* **SOURCE TEXT**:
2020 Vision: Finding Good Investments
Global institutional investors are expected to allocate $80-$120 billion of capital to real estate over the coming years, according to Hodes Weill & Associates and Cornell University’s Baker Program in Real Estate. The real challenge lies in getting the most from that capital. As 2020 beckons, the time is right to examine how investments will be made next year and beyond and how investors can identify and profitably execute investment opportunities.
So where are the good deals? Probably not in foreclosed homes, which have been assimilated into a single family homes asset class and, in many cases, capitalized in the public market as new REITs. The cap rates for multifamily assets have reached a level that makes construction and redevelopment the only option for a reasonable internal rate of return. And commercial logistics and urban office assets appear to be tapped out.
What should investors with dry powder do: stand pat until the next downturn or stay in the game? How can private equity real estate serve investors’ best interests in this environment?
Data compilation, analysis are key
The answer lies in compiling and analyzing everything that comprises investment opportunities. This includes rent and expense data, loan abstracts, maturing debt by property and owner, asset ratings and sales data as well as valuation tracking and occupancy trends. Digesting the proliferation of data to find optimal asset acquisition, renovation and sales opportunities requires advanced technology capable of processing information from all market sources.
Many real estate advisors are turning to advanced software suites for business development and customer relationship management. Such systems can assimilate all property prospecting, preliminary underwriting and asset management information within a single platform. From that data comes market analysis and reports, including metropolitan statistical area trends that identify macro issues essential to positive results.

* **SET TASKS**:
**1.** The real estate article above names the kinds of information that advanced software suites can bring together within a single platform. List all of them.
**2.** Based on the real estate article above, answer yes or no to each statement and quote the deciding words:
(a) Global institutional investors are expected to allocate $80-$120 billion of capital to real estate.
(b) Multifamily cap rates have reached a level where buying existing buildings is the only way to a reasonable internal rate of return.
(c) In many cases, foreclosed homes have been capitalized in the public market as new REITs.

* **RECORD EXTRACTS**:
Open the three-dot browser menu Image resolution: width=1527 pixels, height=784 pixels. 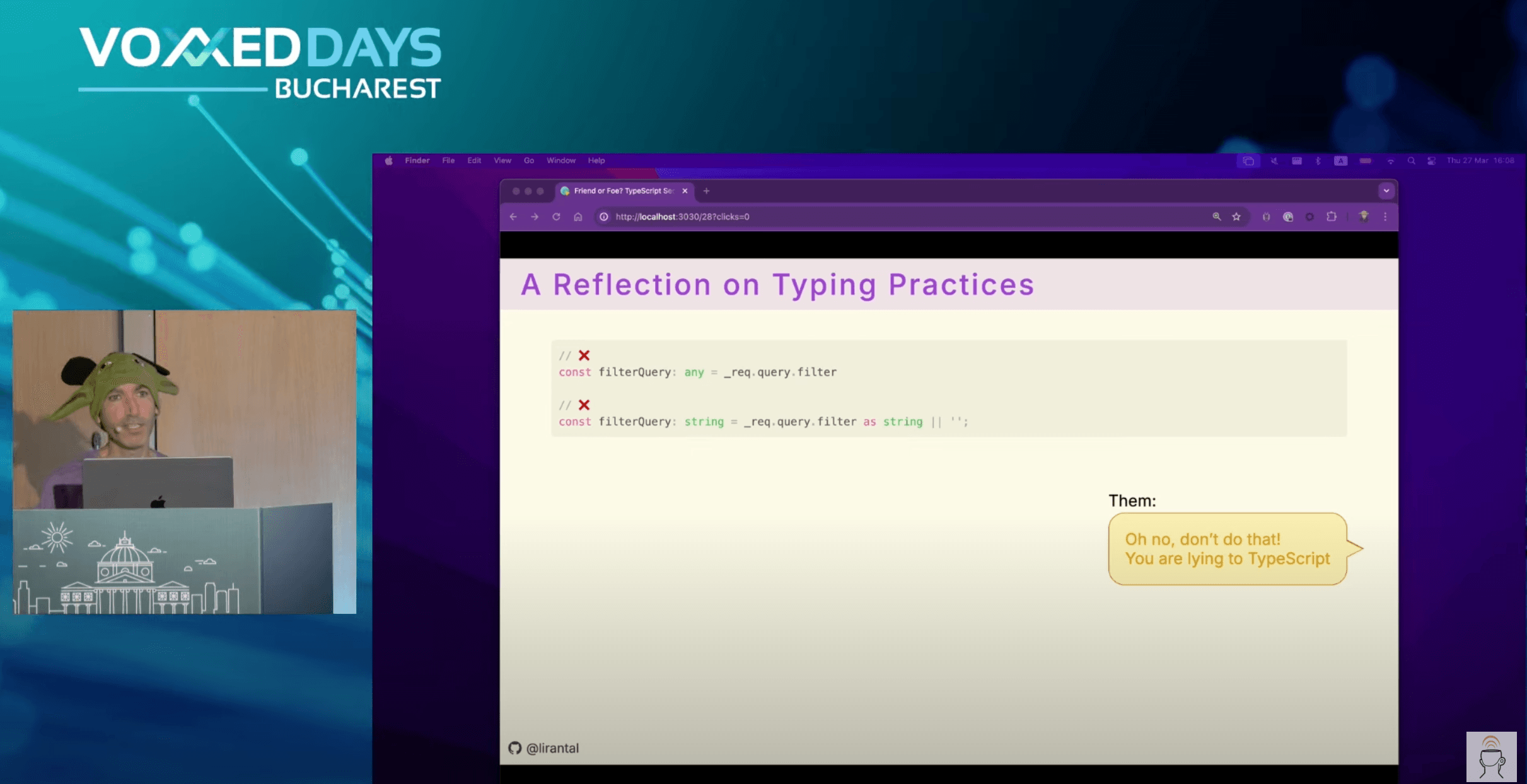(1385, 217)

---

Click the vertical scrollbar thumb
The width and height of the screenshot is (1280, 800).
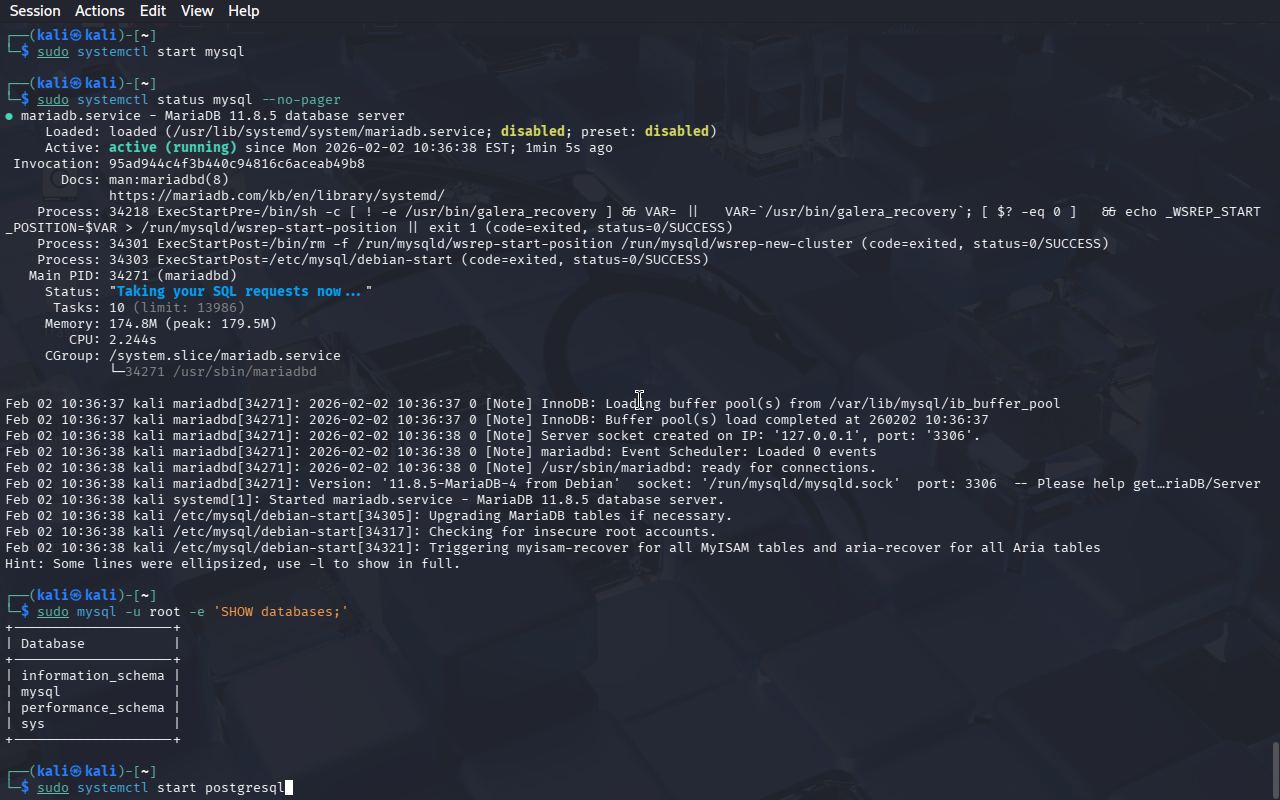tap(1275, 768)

* **TASK ANSWERS**:
**1.**
- Property prospecting
- Preliminary underwriting
- Asset management information

**2.**
(a) Yes: "Global institutional investors are expected to allocate $80-$120 billion of capital to real estate over the coming years"
(b) No: "The cap rates for multifamily assets have reached a level that makes construction and redevelopment the only option for a reasonable internal rate of return."
(c) Yes: "in many cases, capitalized in the public market as new REITs"